There is a chapter on Australia. I've already passed the unrevised book on. Would anyone be able to provide the dot points for this new edition?

The New Case for Gold is essential reading for anyone who suspects we are now in a financial system too broken for central banks to fix…and that some kind of tipping point may be reached in 2018…

But this particular package is extremely timely for you, as an Australian.

You see, it comes with a never-before-published ‘missing AUSSIE chapter’.

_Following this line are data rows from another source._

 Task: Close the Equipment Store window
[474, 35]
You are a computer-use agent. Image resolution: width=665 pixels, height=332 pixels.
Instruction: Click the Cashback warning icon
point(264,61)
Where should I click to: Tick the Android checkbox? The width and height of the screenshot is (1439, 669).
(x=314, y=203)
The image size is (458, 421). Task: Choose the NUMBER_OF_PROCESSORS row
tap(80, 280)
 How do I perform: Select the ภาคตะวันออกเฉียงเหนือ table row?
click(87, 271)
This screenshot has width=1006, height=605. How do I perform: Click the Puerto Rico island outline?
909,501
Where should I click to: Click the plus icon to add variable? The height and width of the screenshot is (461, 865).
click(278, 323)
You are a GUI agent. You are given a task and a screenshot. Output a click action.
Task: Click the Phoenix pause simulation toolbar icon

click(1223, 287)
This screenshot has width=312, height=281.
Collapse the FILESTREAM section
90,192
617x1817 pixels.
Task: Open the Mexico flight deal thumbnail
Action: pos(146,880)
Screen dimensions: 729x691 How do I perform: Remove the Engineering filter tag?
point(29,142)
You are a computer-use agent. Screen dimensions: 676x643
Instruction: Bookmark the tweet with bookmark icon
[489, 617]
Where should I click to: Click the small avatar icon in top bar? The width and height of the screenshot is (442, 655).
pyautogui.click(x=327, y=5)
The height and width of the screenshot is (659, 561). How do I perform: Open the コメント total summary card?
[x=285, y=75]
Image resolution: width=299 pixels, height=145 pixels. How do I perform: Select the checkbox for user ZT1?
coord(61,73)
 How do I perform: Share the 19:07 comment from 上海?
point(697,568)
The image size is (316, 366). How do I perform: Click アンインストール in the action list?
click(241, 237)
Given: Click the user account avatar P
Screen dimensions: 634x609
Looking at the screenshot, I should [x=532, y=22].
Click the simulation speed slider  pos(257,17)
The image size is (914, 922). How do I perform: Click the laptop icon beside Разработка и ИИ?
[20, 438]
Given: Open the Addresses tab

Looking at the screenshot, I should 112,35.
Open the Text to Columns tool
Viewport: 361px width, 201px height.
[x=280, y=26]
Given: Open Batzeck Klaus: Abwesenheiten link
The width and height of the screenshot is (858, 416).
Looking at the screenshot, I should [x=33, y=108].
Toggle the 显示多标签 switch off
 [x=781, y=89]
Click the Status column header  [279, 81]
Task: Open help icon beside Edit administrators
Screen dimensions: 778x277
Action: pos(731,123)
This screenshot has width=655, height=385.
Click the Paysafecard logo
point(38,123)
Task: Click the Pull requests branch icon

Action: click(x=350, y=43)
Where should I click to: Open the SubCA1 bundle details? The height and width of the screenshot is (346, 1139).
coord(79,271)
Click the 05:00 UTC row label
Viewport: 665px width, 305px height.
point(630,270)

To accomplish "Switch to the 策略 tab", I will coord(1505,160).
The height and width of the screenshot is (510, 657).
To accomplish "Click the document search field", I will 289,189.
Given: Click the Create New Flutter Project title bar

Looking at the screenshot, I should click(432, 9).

( see dailyreckoning.com.au)
 
I take the longer view of some of these calls people have made. I mean it's like knowing your steak is actually going to cook, but knowing the precise second you should take it off the heat is another thing..

Money printing in the USA in such huge quantities is kind of a new thing when some of those people started making their predictions, so I have some sympathy for them doing what they did.

The USA pays 460b odd in interest right now off of the outstanding bonds etc. This doesn't include the future spending increases or state debt.

This is at a 1% fed interest rate - imagine they went back to a 5 or 6% interest rate? States would go bankrupt, the fed would need to bail THEM out and then they'd be paying trillions in interest per year themselves, it wouldn't be long before they went down.

They cannot raise rates for any substantial time, but who knows? If the fed really does start dumping huge amounts of bonds - they are going to start slow - in a few years, then the bond market might blow up at that point and the dominoes will fall. It might even do it sooner - I'm not sure how precarious the US bond market really is.
 
Peter Schiff, Bill Holter, Jim Willie, Rob Kirby, Mike Maloney are some of the sharpest knives in the kitchen.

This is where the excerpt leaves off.